23/04/2026
· O tratamento para epelepsia aumenta expressivamente o risco de infertilidade, sendo este risco maior quanto maior o número de medicamentos em uso. (BLASZYK)
· A eficácia das medicações para convulsão pode ser alterada na gestação - por questões hormonais, alterações na metabolização. Na ligação às proteínas e pelo próprio aumento de peso observado na gravidez (BLASZYK). Com isso, há maior riscos de escapes de crises, caso a medicação não seja ajustada adequadamente.

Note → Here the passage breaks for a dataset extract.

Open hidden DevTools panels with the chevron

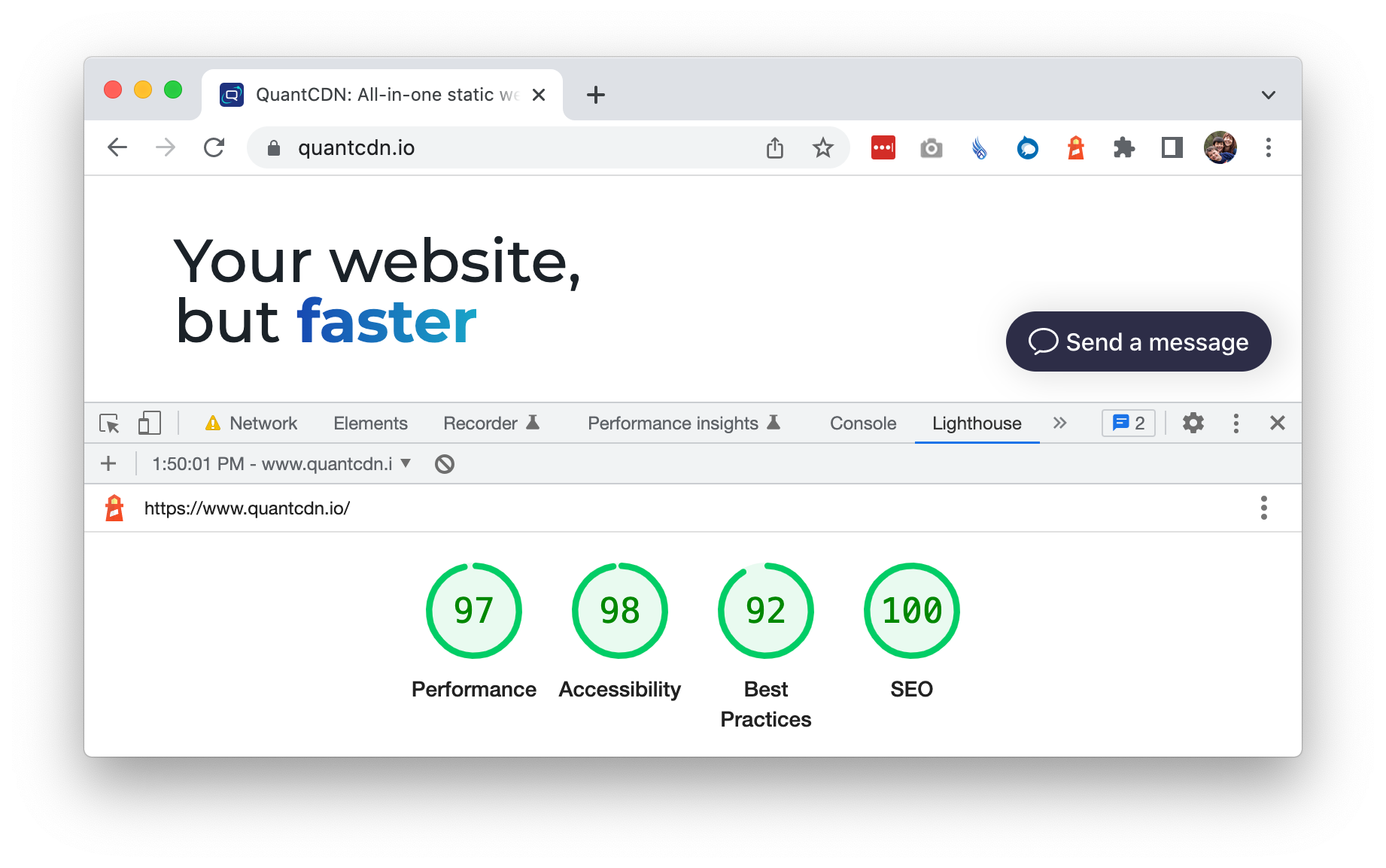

· Há grande interação dos medicamentos utilizados para epelepsia com os anticoncepcionais, podendo resultar em uma gestação não planejada. É importante, portanto, adequar anticonvulsivante e o método contraceptivo, para evitar que a interação entre medicamentos comprometa a eficácia de ambos.
As gestações na população com epelepsia, portanto, devem ser cuidadosamente programadas. Alguns fármacos (em especial o valproato) podem afetar o desenvolvimento do bebê, principalmente quando há associação de vários medicamentos. Dessa forma, o médico poderá adequar o medicamento e otimizar o controle das crises, de maneira que o risco seja o menor possível.

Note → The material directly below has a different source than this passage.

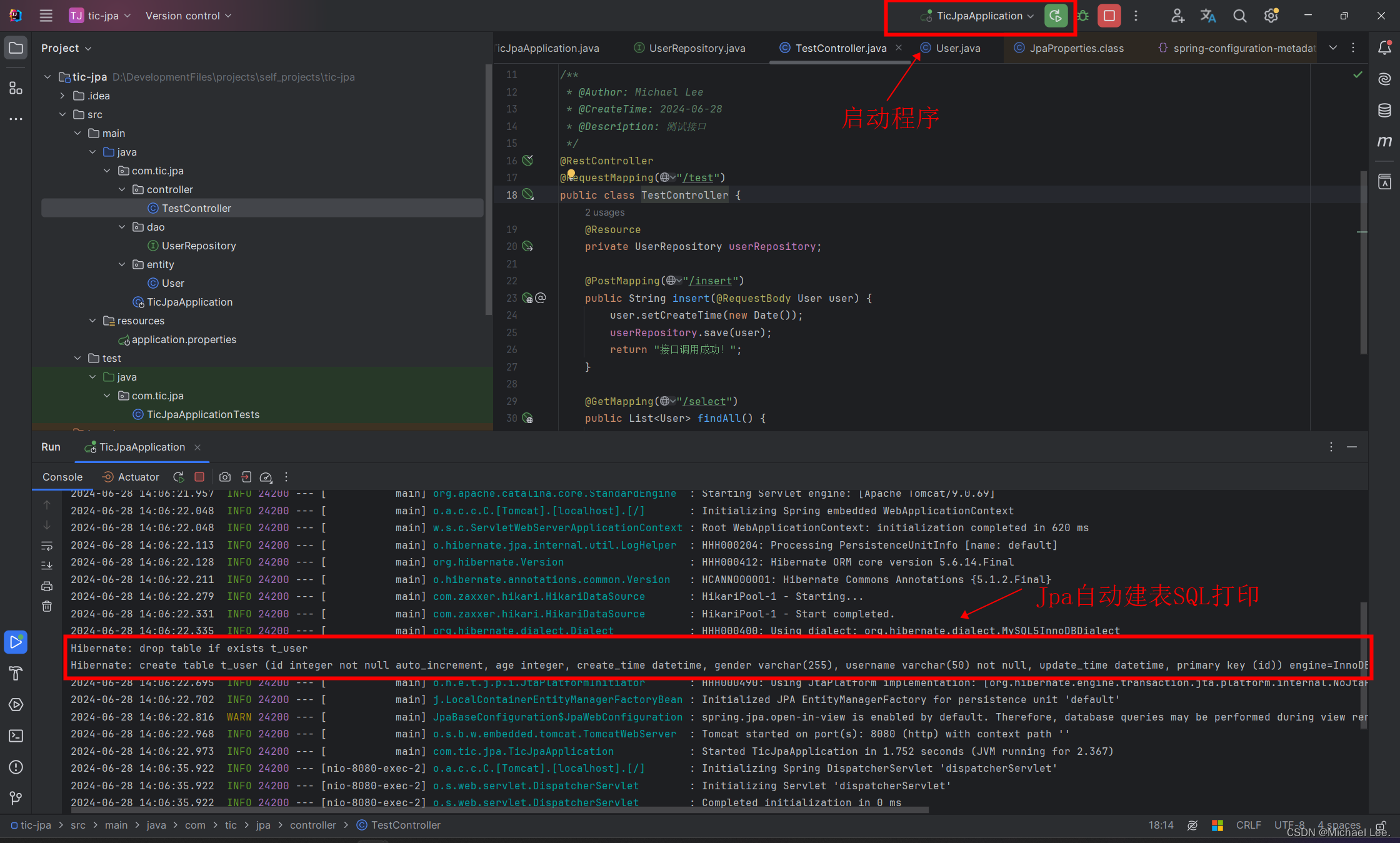Open the Git tool window in sidebar

tap(16, 798)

Não é infrequente em nossa prática clínica ouvirmos que "assim que descobri estar grávida, suspendi imediatamente todas as minhas medicações até conseguir passar nessa consulta". Por mais que orientemos nossos pacientes, está situação ainda ocorre, devido ao desespero de uma gestação não planejada em vigência do uso de medicamentos potencialmente prejudiciais ao feto.
Reforçamos que a medicação jamais deve ser descontinuada sem orientação especializada. O descontrole de crises por retirada abrupta de medicações pode trazer complicações muito maiores para o feto.